Organizations using Oracle PeopleSoft must prioritize implementing mitigations, including restricting internet access to PeopleSoft servers and applying interim security configurations. Oracle’s delayed patch response raises concerns about its vulnerability management process, particularly for critical software used by universities and enterprises. The cybersecurity community should monitor for potential follow-on exploits targeting unpatched systems. Regulatory scrutiny may increase if affected institutions fail to protect sensitive student data, potentially triggering GDPR or FERPA violations. ShinyHunters’ pattern of targeting shared software ecosystems suggests future campaigns may focus on other widely used platforms, including cloud services and education technology. The group’s industrialized approach to cybercrime underscores the need for improved coordination between software vendors, security researchers, and affected organizations. As AI accelerates vulnerability discovery, defenders must enhance patch management and adopt proactive threat-hunting strategies to close exploitation windows.

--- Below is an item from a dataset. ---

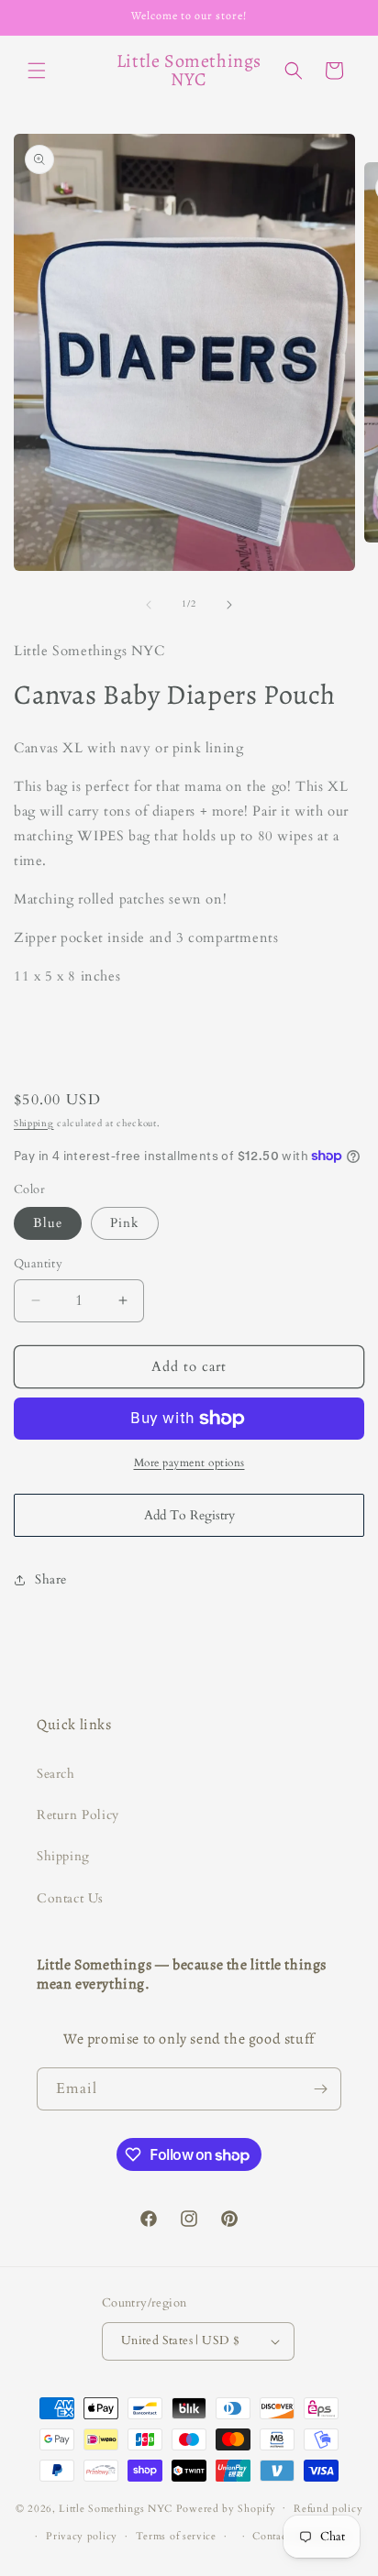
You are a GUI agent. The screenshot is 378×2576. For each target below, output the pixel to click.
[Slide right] (229, 605)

The role of AI in cybercrime

The ShinyHunters breach highlights how AI is lowering the barrier to discovering and exploiting vulnerabilities. AI-powered tools can rapidly identify software flaws, map vulnerable systems, and automate attack chains, enabling groups like ShinyHunters to industrialize cybercrime. The group’s ability to exploit a zero-day vulnerability in widely deployed enterprise software demonstrates the growing threat of AI-augmented hacking. While defenders rely on manual patching and reactive security measures, attackers leverage AI to accelerate vulnerability discovery and exploitation. This disparity creates a widening gap between threat actors and defenders, particularly in sectors with limited security resources. The breach also underscores the need for AI-driven security solutions, such as automated patch management and real-time vulnerability scanning. As AI continues to evolve, cybersecurity strategies must adapt to counter increasingly sophisticated and scalable attacks.